**TASK DIRECTIONS**
Copy out every entry below verbatim, keeping each line unchanged.

Entries excerpted from a collection:
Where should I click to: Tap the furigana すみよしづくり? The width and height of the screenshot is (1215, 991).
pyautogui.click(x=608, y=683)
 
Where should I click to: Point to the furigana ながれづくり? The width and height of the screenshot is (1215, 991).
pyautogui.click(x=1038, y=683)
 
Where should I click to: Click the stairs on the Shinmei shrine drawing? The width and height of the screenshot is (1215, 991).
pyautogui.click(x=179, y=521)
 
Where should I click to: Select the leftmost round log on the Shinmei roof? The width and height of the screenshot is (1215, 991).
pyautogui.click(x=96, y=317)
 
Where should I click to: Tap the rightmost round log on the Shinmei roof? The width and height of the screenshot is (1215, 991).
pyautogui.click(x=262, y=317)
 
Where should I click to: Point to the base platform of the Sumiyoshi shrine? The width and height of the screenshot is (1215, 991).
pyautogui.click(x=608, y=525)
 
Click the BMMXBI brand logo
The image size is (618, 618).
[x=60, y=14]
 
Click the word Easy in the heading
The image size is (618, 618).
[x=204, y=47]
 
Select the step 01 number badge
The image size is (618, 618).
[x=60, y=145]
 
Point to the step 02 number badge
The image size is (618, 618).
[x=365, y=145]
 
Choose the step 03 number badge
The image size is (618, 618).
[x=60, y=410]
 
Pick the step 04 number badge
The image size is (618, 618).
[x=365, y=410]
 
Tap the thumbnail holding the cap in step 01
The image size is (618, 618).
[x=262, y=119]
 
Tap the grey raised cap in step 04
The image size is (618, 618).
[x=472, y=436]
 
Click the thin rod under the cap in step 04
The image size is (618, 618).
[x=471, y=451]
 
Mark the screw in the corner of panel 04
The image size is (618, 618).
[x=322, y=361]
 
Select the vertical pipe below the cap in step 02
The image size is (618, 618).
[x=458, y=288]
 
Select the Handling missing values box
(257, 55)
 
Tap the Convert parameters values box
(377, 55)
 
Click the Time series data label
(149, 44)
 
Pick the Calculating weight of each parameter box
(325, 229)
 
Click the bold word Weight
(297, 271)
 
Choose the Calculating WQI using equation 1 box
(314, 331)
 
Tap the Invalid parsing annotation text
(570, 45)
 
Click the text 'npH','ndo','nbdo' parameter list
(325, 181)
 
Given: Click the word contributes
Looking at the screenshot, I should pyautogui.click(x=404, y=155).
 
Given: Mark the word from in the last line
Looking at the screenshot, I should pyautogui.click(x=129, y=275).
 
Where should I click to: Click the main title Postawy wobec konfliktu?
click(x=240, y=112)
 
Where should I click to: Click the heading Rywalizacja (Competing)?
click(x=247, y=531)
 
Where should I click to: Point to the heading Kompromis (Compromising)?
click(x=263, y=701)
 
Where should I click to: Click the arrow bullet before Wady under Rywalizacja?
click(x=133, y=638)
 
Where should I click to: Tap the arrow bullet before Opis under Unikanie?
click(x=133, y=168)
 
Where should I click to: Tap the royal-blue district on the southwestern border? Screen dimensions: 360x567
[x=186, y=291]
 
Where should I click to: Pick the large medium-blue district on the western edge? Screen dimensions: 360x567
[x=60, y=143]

**RESPONSE TO THIS EXERCISE**
Where should I click to: Tap the furigana すみよしづくり? The width and height of the screenshot is (1215, 991).
pyautogui.click(x=608, y=683)
 
Where should I click to: Point to the furigana ながれづくり? The width and height of the screenshot is (1215, 991).
pyautogui.click(x=1038, y=683)
 
Where should I click to: Click the stairs on the Shinmei shrine drawing? The width and height of the screenshot is (1215, 991).
pyautogui.click(x=179, y=521)
 
Where should I click to: Select the leftmost round log on the Shinmei roof? The width and height of the screenshot is (1215, 991).
pyautogui.click(x=96, y=317)
 
Where should I click to: Tap the rightmost round log on the Shinmei roof? The width and height of the screenshot is (1215, 991).
pyautogui.click(x=262, y=317)
 
Where should I click to: Point to the base platform of the Sumiyoshi shrine? The width and height of the screenshot is (1215, 991).
pyautogui.click(x=608, y=525)
 
Click the BMMXBI brand logo
The image size is (618, 618).
[x=60, y=14]
 
Click the word Easy in the heading
The image size is (618, 618).
[x=204, y=47]
 
Select the step 01 number badge
The image size is (618, 618).
[x=60, y=145]
 
Point to the step 02 number badge
The image size is (618, 618).
[x=365, y=145]
 
Choose the step 03 number badge
The image size is (618, 618).
[x=60, y=410]
 
Pick the step 04 number badge
The image size is (618, 618).
[x=365, y=410]
 
Tap the thumbnail holding the cap in step 01
The image size is (618, 618).
[x=262, y=119]
 
Tap the grey raised cap in step 04
The image size is (618, 618).
[x=472, y=436]
 
Click the thin rod under the cap in step 04
The image size is (618, 618).
[x=471, y=451]
 
Mark the screw in the corner of panel 04
The image size is (618, 618).
[x=322, y=361]
 
Select the vertical pipe below the cap in step 02
The image size is (618, 618).
[x=458, y=288]
 
Select the Handling missing values box
(257, 55)
 
Tap the Convert parameters values box
(377, 55)
 
Click the Time series data label
(149, 44)
 
Pick the Calculating weight of each parameter box
(325, 229)
 
Click the bold word Weight
(297, 271)
 
Choose the Calculating WQI using equation 1 box
(314, 331)
 
Tap the Invalid parsing annotation text
(570, 45)
 
Click the text 'npH','ndo','nbdo' parameter list
(325, 181)
 
Given: Click the word contributes
Looking at the screenshot, I should pyautogui.click(x=404, y=155).
 
Given: Mark the word from in the last line
Looking at the screenshot, I should pyautogui.click(x=129, y=275).
 
Where should I click to: Click the main title Postawy wobec konfliktu?
click(x=240, y=112)
 
Where should I click to: Click the heading Rywalizacja (Competing)?
click(x=247, y=531)
 
Where should I click to: Point to the heading Kompromis (Compromising)?
click(x=263, y=701)
 
Where should I click to: Click the arrow bullet before Wady under Rywalizacja?
click(x=133, y=638)
 
Where should I click to: Tap the arrow bullet before Opis under Unikanie?
click(x=133, y=168)
 
Where should I click to: Tap the royal-blue district on the southwestern border? Screen dimensions: 360x567
[x=186, y=291]
 
Where should I click to: Pick the large medium-blue district on the western edge? Screen dimensions: 360x567
[x=60, y=143]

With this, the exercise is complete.